>> START

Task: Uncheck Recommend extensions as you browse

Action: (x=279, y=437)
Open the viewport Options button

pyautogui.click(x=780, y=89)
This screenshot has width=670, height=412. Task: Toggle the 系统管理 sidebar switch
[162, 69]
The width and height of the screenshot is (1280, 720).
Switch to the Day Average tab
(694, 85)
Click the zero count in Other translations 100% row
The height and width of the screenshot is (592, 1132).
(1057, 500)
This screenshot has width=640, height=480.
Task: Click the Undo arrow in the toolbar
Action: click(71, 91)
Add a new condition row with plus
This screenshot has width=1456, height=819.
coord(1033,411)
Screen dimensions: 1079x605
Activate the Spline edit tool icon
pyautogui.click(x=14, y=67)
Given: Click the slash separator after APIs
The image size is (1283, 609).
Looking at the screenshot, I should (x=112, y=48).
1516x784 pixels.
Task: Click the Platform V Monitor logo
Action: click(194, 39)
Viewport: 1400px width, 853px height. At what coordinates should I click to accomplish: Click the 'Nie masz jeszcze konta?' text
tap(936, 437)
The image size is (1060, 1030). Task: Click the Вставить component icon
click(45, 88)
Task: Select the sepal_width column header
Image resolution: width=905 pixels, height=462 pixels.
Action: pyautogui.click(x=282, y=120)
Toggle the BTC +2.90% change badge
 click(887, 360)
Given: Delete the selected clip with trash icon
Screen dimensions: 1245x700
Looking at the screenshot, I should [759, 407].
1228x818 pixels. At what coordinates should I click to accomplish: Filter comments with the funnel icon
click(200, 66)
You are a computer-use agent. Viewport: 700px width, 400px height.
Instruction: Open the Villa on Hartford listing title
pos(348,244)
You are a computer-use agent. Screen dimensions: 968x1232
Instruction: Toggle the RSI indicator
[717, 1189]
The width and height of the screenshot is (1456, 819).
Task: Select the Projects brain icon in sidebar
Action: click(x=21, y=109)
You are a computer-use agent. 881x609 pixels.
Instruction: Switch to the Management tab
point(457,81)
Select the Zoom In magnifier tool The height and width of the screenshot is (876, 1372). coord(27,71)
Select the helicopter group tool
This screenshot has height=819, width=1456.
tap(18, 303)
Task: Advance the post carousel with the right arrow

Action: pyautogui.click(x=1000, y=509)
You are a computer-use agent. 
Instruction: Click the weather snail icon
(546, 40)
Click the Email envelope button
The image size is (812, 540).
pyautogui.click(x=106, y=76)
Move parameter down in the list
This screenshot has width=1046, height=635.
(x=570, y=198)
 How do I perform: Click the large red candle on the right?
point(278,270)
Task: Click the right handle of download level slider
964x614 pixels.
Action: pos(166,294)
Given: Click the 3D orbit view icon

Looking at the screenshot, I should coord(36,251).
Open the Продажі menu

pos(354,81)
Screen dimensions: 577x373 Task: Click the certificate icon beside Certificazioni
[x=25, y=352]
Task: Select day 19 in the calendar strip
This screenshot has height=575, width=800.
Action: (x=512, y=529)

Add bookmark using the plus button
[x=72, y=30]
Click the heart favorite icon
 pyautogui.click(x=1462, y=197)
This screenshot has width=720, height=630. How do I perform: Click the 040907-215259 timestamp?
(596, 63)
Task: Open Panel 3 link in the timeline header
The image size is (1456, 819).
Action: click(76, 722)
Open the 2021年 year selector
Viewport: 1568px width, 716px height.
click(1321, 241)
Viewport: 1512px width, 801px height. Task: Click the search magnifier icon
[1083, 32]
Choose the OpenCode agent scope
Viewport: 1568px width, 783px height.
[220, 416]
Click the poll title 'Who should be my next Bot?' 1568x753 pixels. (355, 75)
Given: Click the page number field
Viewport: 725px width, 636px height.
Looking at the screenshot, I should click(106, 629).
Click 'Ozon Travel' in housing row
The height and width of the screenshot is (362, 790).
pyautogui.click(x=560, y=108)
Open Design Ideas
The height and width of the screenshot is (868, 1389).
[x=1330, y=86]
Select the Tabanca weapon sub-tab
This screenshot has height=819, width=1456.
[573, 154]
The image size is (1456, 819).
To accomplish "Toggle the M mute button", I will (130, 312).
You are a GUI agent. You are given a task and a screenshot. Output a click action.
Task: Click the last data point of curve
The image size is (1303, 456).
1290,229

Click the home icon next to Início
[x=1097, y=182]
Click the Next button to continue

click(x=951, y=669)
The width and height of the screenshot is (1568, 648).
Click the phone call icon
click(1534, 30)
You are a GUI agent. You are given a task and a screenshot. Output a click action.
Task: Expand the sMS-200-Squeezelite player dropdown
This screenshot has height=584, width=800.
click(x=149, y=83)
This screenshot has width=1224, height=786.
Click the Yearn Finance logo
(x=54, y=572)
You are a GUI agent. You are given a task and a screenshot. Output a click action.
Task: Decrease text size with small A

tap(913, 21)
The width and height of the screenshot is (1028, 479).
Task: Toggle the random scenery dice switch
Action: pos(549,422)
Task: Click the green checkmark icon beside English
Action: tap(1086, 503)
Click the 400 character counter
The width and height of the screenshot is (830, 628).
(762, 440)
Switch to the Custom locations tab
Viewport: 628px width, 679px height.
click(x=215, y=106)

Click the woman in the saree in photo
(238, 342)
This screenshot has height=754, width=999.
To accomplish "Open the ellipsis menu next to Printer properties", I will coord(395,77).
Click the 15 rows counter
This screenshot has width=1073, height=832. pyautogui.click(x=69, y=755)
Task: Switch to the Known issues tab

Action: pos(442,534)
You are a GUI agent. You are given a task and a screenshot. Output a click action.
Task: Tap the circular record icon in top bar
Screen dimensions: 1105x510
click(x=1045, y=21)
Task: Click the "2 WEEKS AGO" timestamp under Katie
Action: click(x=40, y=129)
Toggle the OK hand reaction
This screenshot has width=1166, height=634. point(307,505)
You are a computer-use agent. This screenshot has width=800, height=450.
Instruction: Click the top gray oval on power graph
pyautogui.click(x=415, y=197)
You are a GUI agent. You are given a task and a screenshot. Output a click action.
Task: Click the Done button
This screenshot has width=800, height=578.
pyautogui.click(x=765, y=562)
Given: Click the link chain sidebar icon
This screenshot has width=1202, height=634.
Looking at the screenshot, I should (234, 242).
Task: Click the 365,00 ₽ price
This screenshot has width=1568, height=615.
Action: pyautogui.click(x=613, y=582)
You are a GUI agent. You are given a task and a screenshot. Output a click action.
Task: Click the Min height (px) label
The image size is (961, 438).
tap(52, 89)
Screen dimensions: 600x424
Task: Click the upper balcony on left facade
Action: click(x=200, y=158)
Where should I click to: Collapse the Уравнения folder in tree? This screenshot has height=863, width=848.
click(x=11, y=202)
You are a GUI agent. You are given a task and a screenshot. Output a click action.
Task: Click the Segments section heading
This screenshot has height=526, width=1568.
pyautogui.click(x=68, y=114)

>> END

Can you update the rows starting at the beginning and ending at the line containing "Looking at the screenshot, I should [759, 407].", replacing "trash" with "bin" and leaving everything else unchanged?

Task: Uncheck Recommend extensions as you browse

Action: (x=279, y=437)
Open the viewport Options button

pyautogui.click(x=780, y=89)
This screenshot has width=670, height=412. Task: Toggle the 系统管理 sidebar switch
[162, 69]
The width and height of the screenshot is (1280, 720).
Switch to the Day Average tab
(694, 85)
Click the zero count in Other translations 100% row
The height and width of the screenshot is (592, 1132).
(1057, 500)
This screenshot has width=640, height=480.
Task: Click the Undo arrow in the toolbar
Action: click(71, 91)
Add a new condition row with plus
This screenshot has width=1456, height=819.
coord(1033,411)
Screen dimensions: 1079x605
Activate the Spline edit tool icon
pyautogui.click(x=14, y=67)
Given: Click the slash separator after APIs
The image size is (1283, 609).
Looking at the screenshot, I should (x=112, y=48).
1516x784 pixels.
Task: Click the Platform V Monitor logo
Action: click(194, 39)
Viewport: 1400px width, 853px height. At what coordinates should I click to accomplish: Click the 'Nie masz jeszcze konta?' text
tap(936, 437)
The image size is (1060, 1030). Task: Click the Вставить component icon
click(45, 88)
Task: Select the sepal_width column header
Image resolution: width=905 pixels, height=462 pixels.
Action: pyautogui.click(x=282, y=120)
Toggle the BTC +2.90% change badge
 click(887, 360)
Given: Delete the selected clip with bin icon
Screen dimensions: 1245x700
Looking at the screenshot, I should [759, 407].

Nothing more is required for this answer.